Input data:
+===+

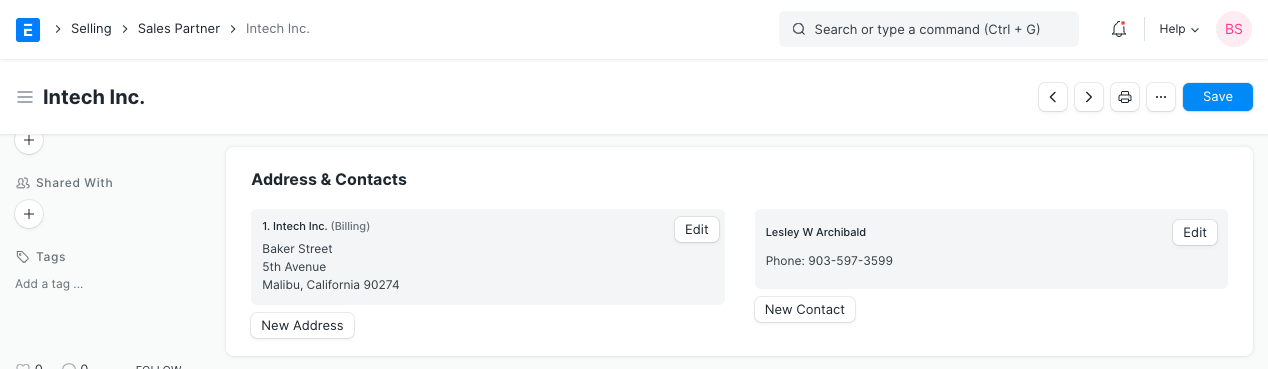Focus the search command bar
The height and width of the screenshot is (369, 1268).
click(x=929, y=29)
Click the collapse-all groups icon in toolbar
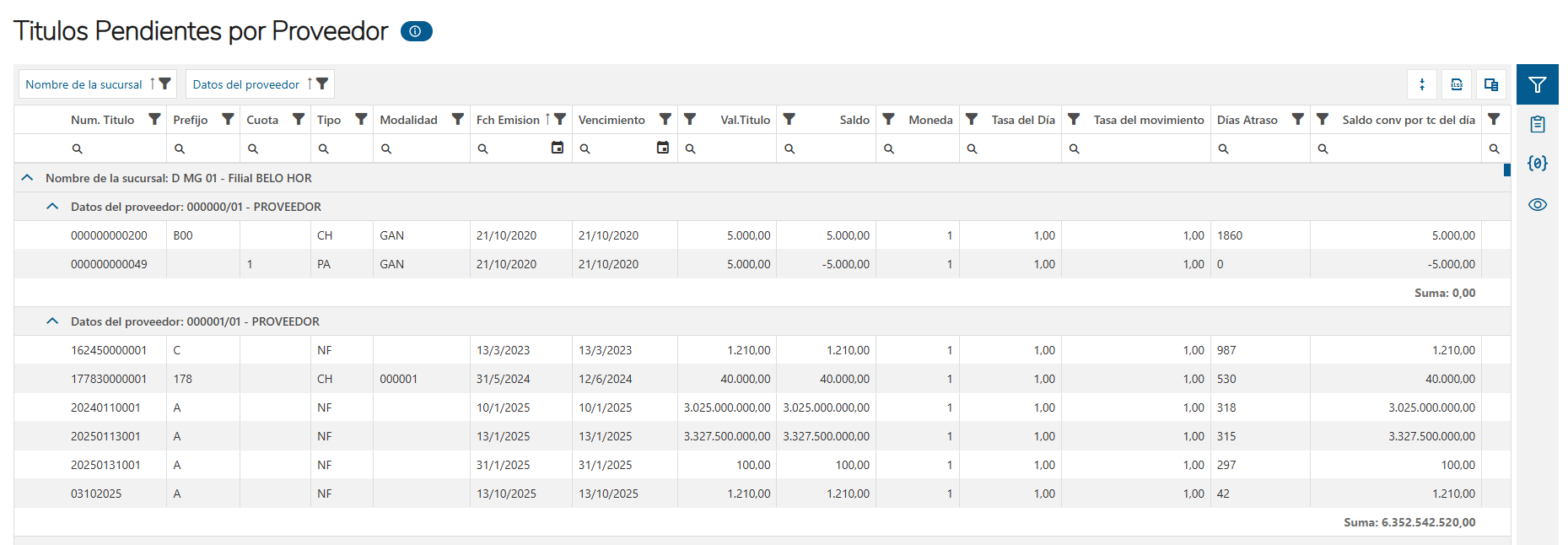Image resolution: width=1568 pixels, height=545 pixels. [1422, 84]
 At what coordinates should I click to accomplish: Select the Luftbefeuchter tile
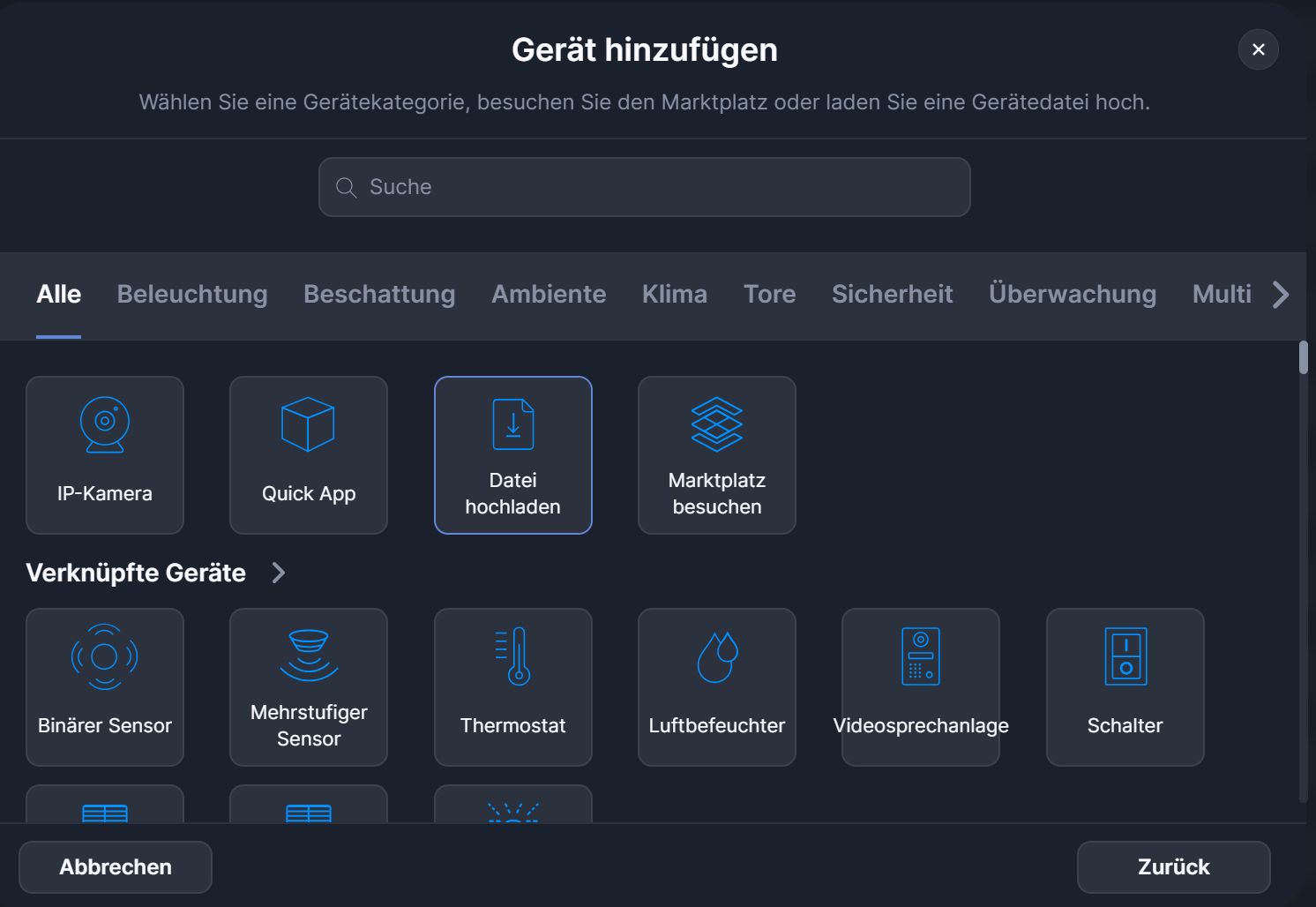pyautogui.click(x=716, y=686)
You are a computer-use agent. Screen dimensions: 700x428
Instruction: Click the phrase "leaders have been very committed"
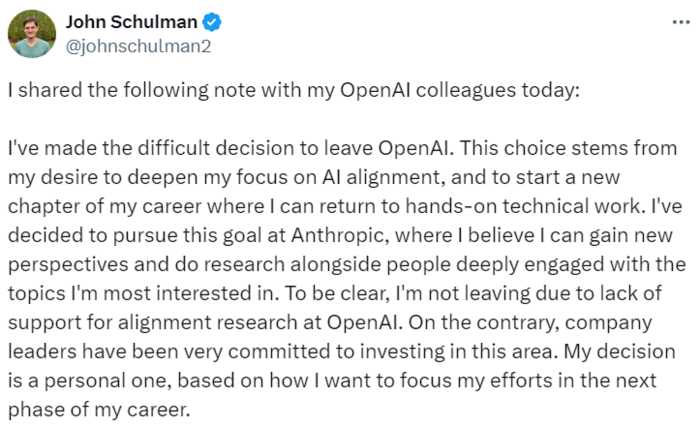169,352
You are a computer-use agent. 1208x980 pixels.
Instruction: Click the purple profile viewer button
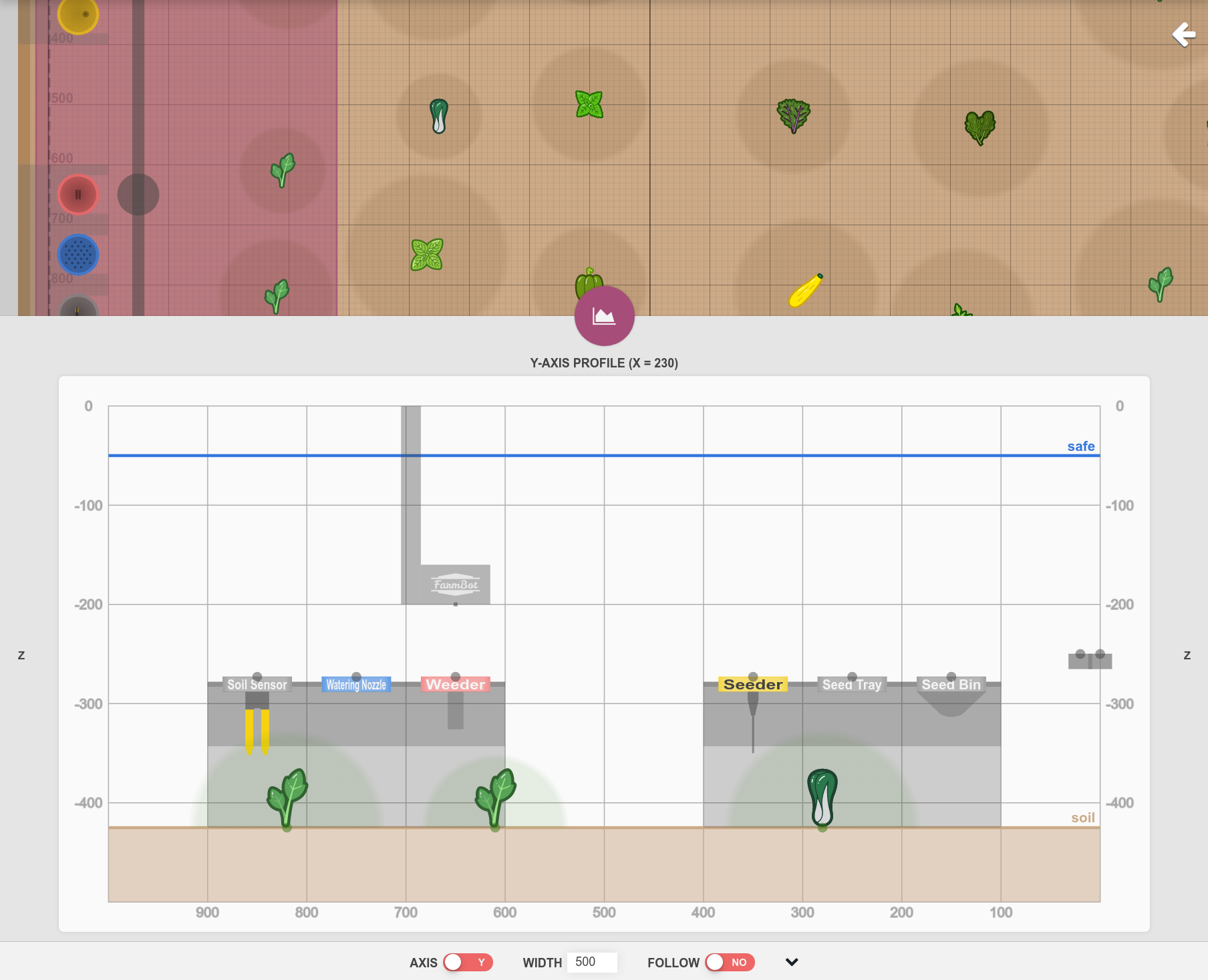[x=604, y=316]
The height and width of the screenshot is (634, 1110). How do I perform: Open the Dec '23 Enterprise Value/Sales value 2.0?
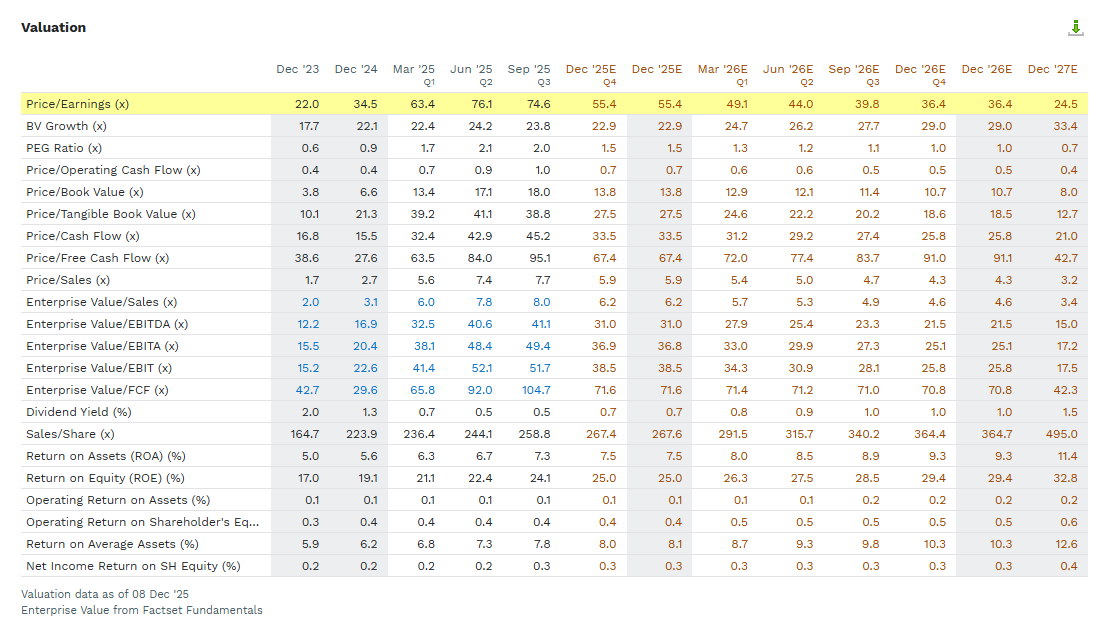click(310, 302)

+===+

Work through the records above and count the lines that hold the string "computer". Please give only that figure.

Problem solution:
2